● **Exercise description**:
Write out exactly the lines below that run from the one containing "Click the third" through the one containing "This screenshot has width=1366, height=612.", both included, with no other lines.

::: Given data :::

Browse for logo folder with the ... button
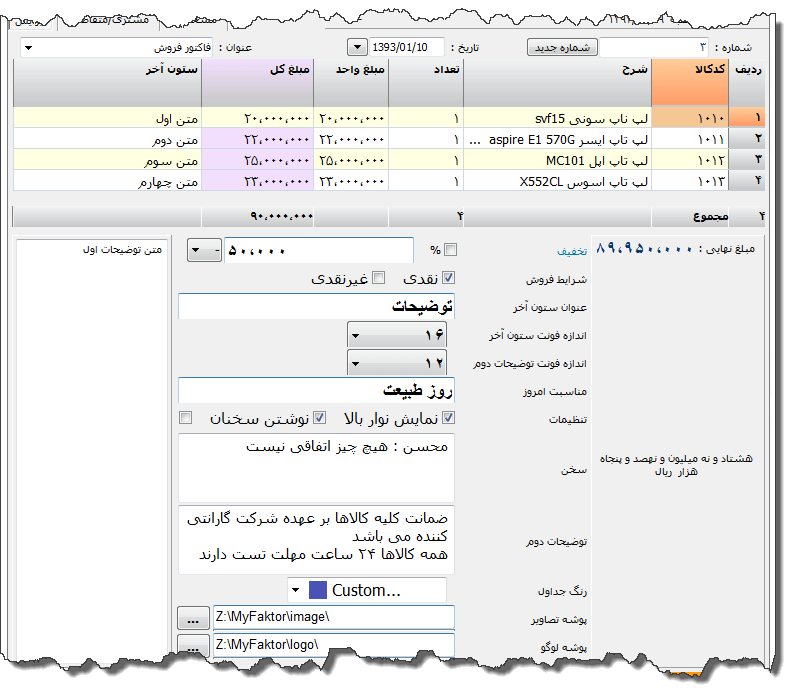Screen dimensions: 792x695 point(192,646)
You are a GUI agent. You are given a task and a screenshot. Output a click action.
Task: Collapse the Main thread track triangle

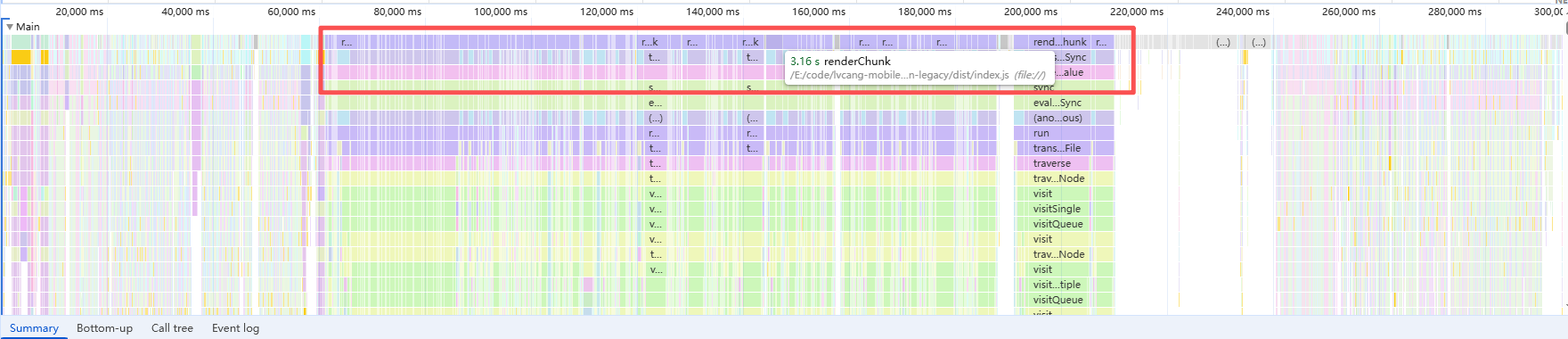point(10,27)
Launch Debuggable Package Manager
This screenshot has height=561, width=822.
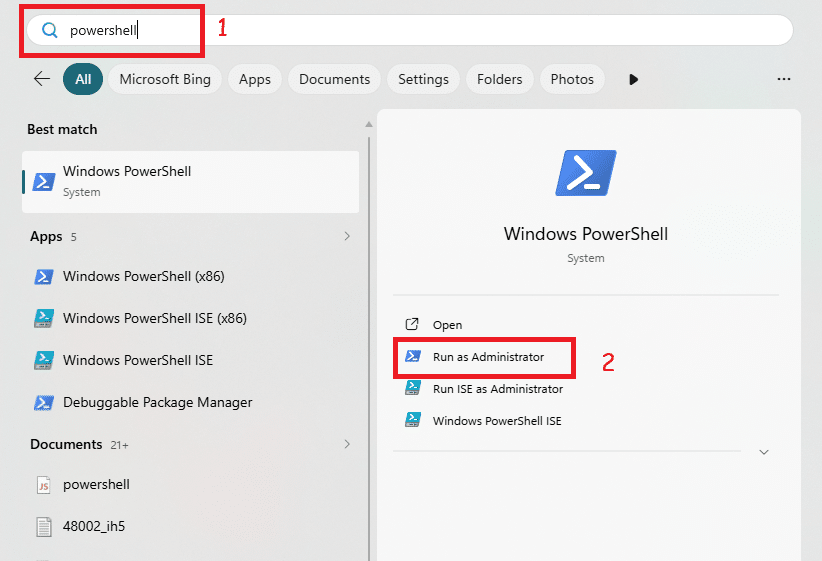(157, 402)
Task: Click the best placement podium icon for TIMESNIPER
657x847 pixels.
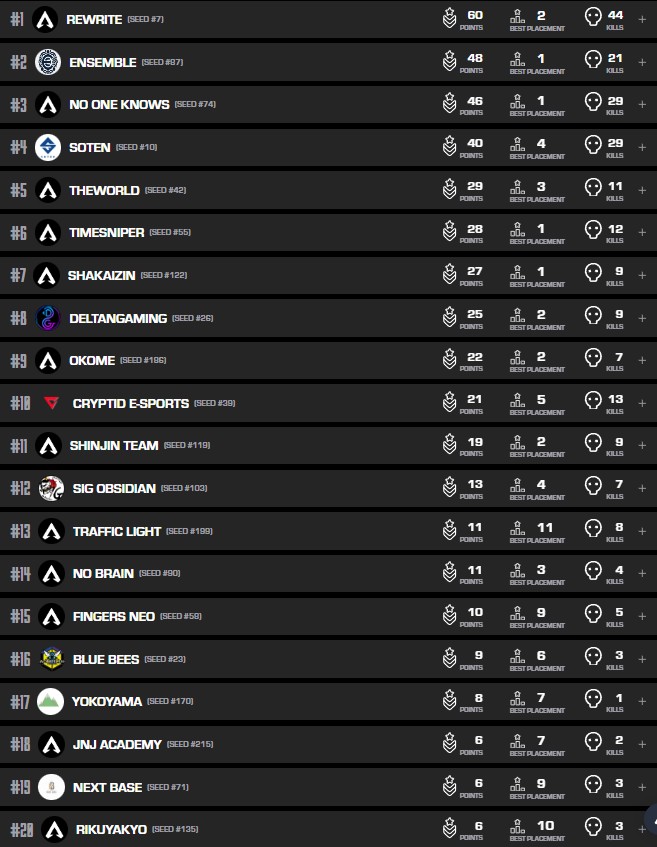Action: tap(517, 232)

:::
::: Given data :::

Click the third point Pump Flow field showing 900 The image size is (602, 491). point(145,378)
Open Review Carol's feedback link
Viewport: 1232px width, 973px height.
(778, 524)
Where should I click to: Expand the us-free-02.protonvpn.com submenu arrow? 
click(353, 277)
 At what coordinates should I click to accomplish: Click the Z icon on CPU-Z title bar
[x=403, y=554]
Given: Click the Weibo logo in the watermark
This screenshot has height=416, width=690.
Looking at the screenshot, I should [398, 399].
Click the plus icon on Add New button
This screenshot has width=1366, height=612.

:::

● **Task response**:
Click the third point Pump Flow field showing 900 The image size is (602, 491). point(145,378)
Open Review Carol's feedback link
Viewport: 1232px width, 973px height.
(778, 524)
Where should I click to: Expand the us-free-02.protonvpn.com submenu arrow? 
click(353, 277)
 At what coordinates should I click to accomplish: Click the Z icon on CPU-Z title bar
[x=403, y=554]
Given: Click the Weibo logo in the watermark
This screenshot has height=416, width=690.
Looking at the screenshot, I should [398, 399].
Click the plus icon on Add New button
This screenshot has width=1366, height=612.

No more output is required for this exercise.